Kick down and up-change is smooth considering the weight of the vehicle and the high torque characteristics of the engine.
The transmission has a solid feel and provides manual selection of lower gears on the move. At 80km/h with overdrive selected, the engine revs at 1500rpm while with overdrive off it revs at 2200rpm.
Suspension on all F250 4x2 models is twin cast I-beam with coil springs and gas dampers on the front and a Hotchkiss live axle with "Quadrashock" at the rear to manage axle hop - only the spring rates and axle loadings change.
The ride is firm but not overly hard or harsh, with the six heavy-duty gas dampers keeping the vehicle stable and connected on rough, corrugated roads.

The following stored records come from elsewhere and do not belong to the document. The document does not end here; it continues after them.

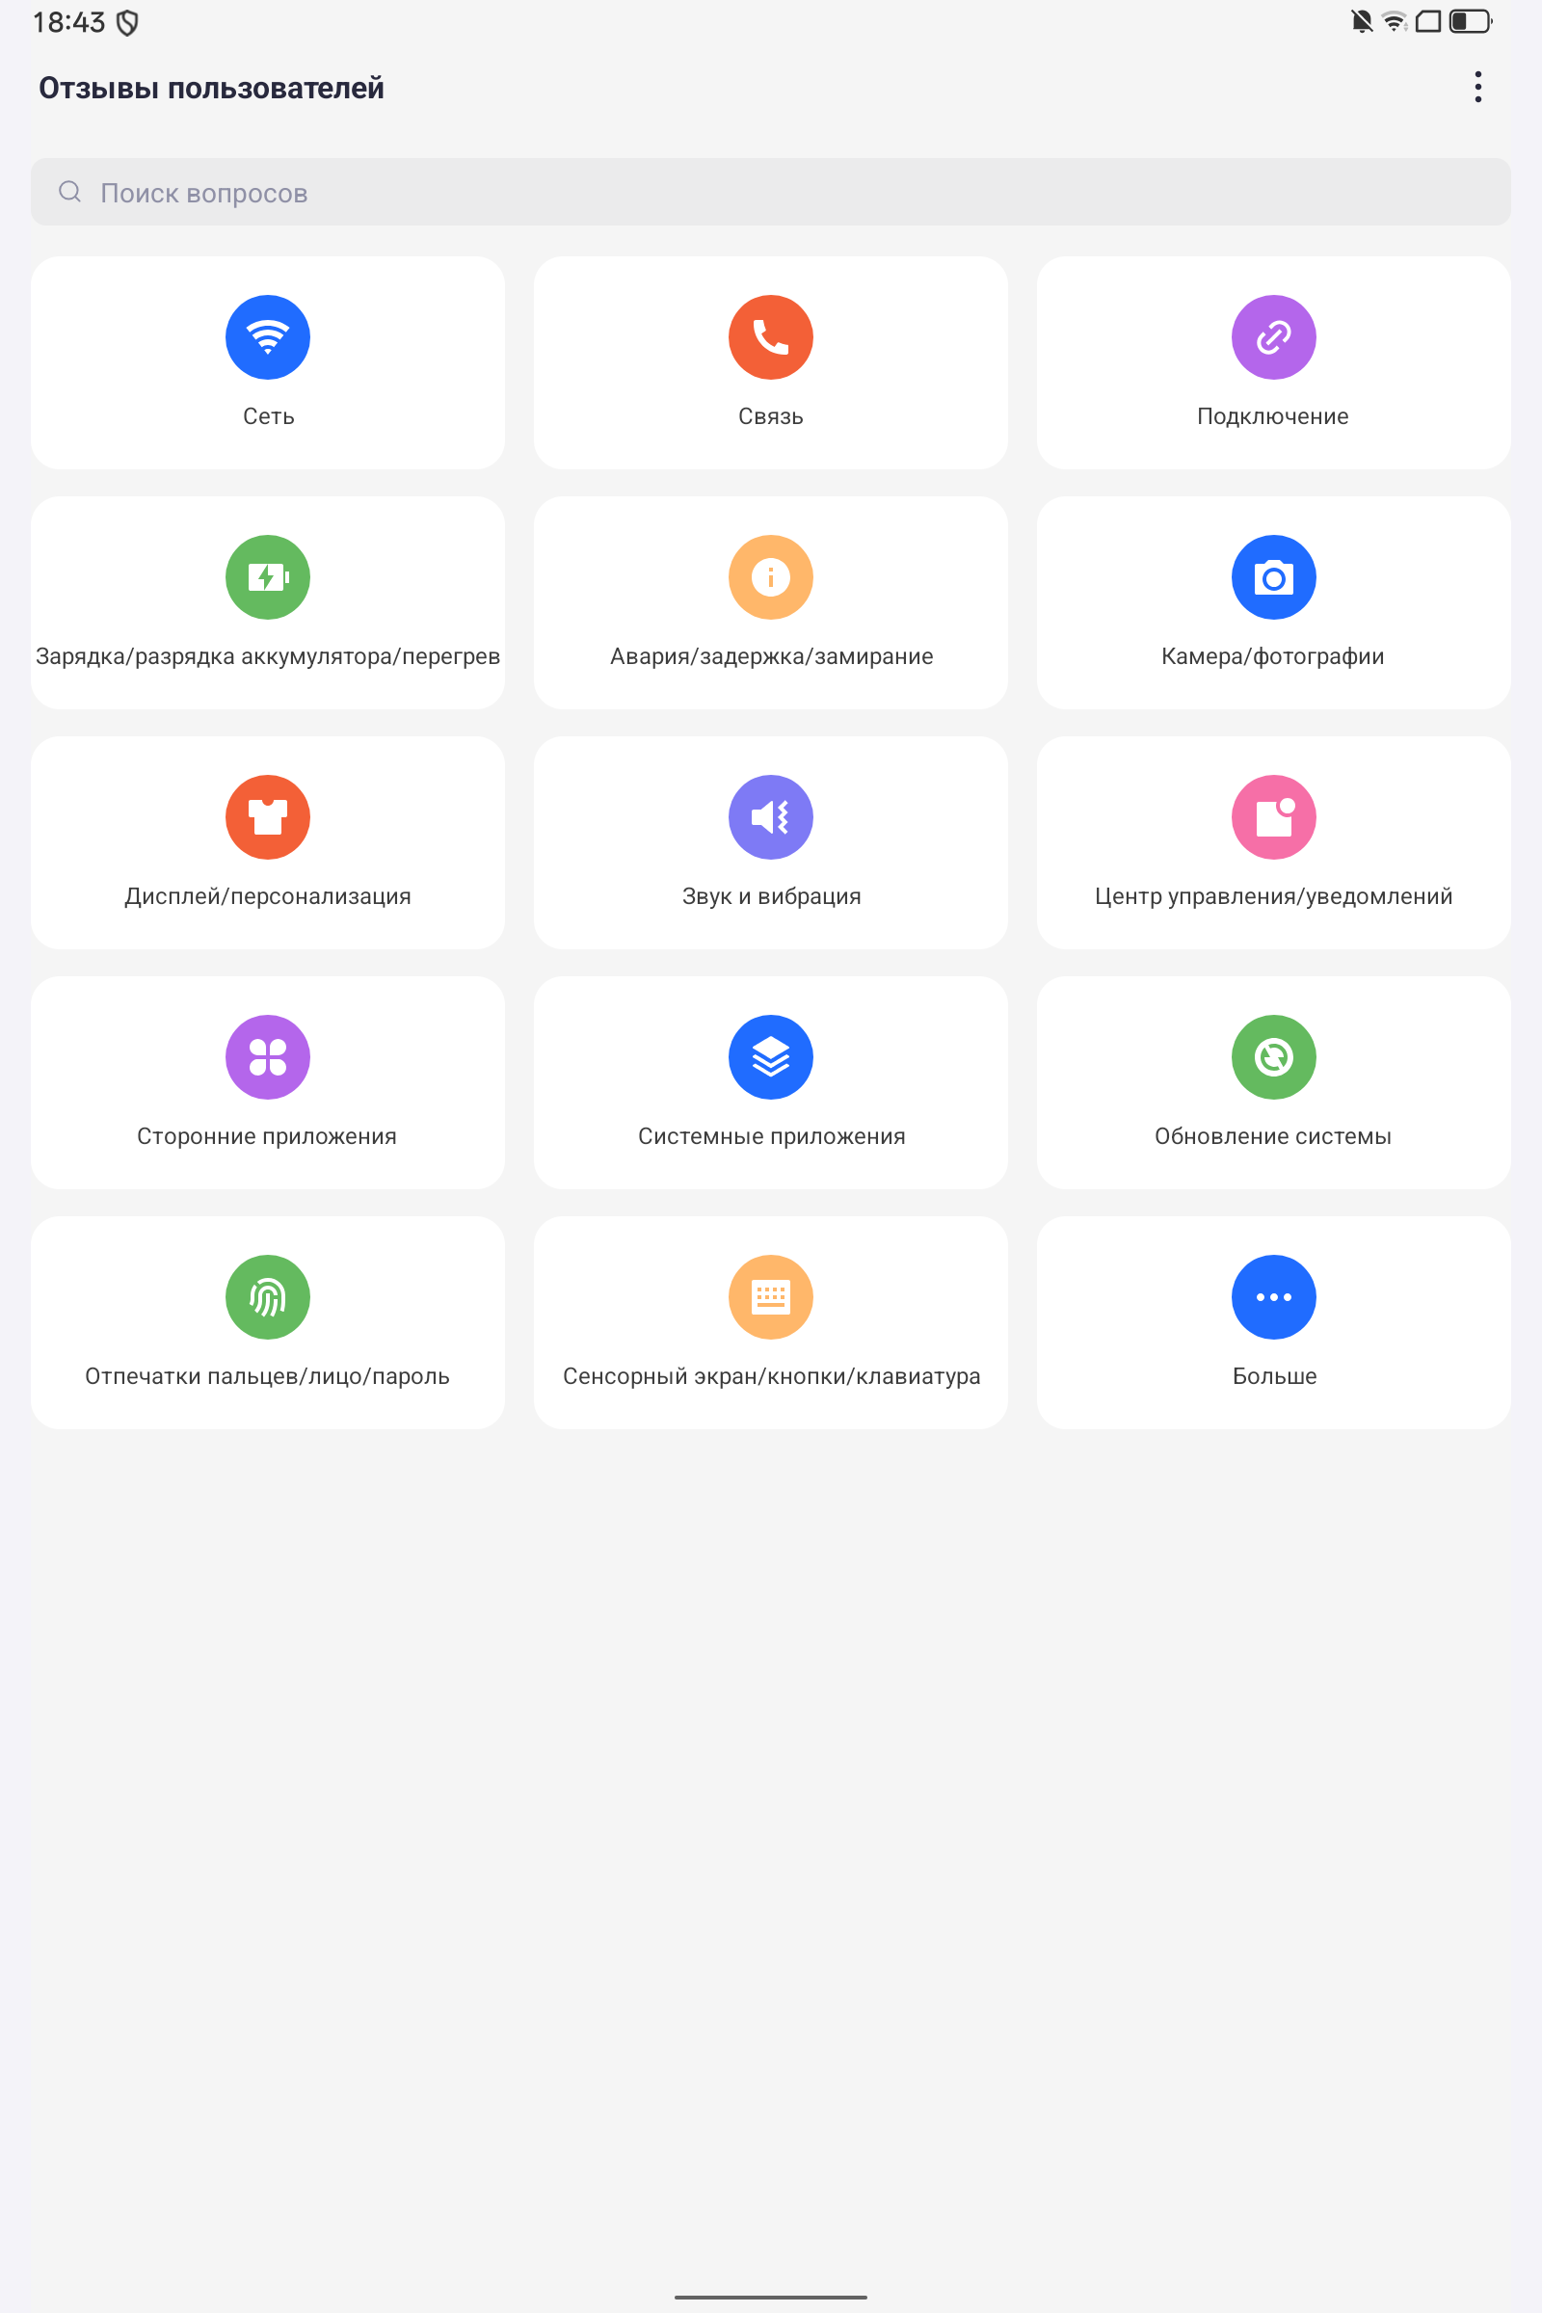Viewport: 1542px width, 2313px height.
Task: Tap the search magnifier icon
Action: click(x=70, y=192)
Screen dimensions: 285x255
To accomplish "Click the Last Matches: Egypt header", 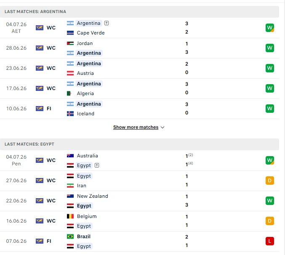I will click(139, 144).
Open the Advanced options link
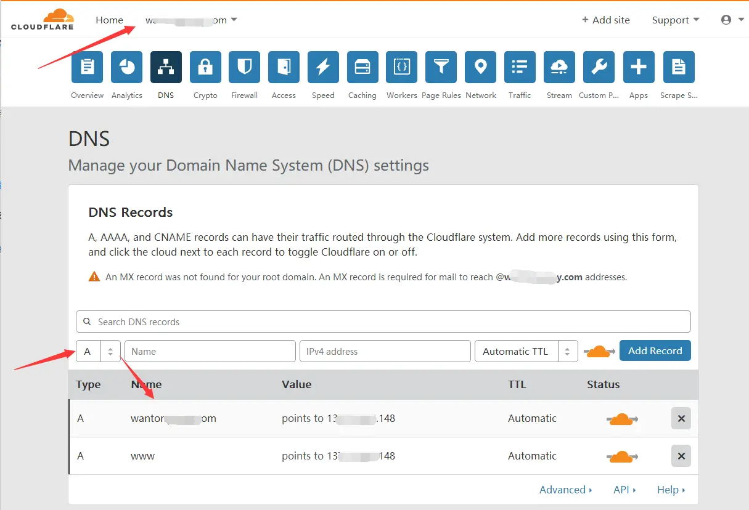Viewport: 749px width, 510px height. [564, 489]
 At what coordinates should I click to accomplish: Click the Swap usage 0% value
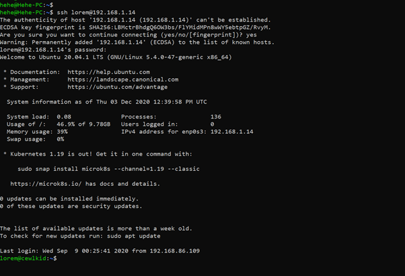click(x=61, y=139)
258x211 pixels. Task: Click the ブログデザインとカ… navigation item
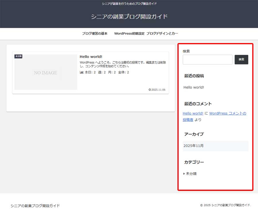(163, 33)
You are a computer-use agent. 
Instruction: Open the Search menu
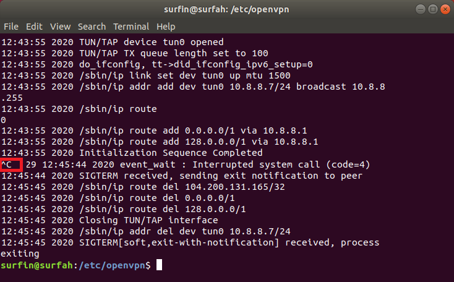click(92, 27)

The chassis, although large, does flex as the vehicle moves over uneven surfaces, causing door seals to squeak and groan.
A limited-slip differential is standard on both XL and XLT F250 and F350 models.
Stopping is as nice in this big bus as any heavy vehicle we have driven, with the brakes never grabbing, squealing or running out of pedal power.
The XLT model comes standard with four-wheel anti-lock brakes (ABS), though the lesser XL model has rear ABS only.
The payload is enormous, measuring 2052mm in length, 1292mm in width between the wheel arches and 1642mm wide at the rear opening.
Carrying capacity for the Ford F-Series vehicles differs from vehicle to vehicle, with body shape the major decider in the total payload figure.
The F250 XLT dual-cab 4x2 has the smallest payload at 1380kg but it can still tow 3500kg trailer braked, and has a GVM of 3992kg. The F350 XL single-cab 4x2 tops the range with a 2328kg payload figure and a GVM of 5080kg.
Ford says it has targeted the F-Series at dual-purpose buyers looking for a vehicle to take onto the worksite during the week and to tow a boat or a horse-float on the weekend.
But with 2002 F-Series prices starting at $53,400 and running to $81,700, there may still be those who choose price over style and comfort and opt for the class sales leader, the Isuzu N-Series, which retails at between $34,327 and $57,566 - even though it may not look as good on the boat ramp or at the children's gymkhana.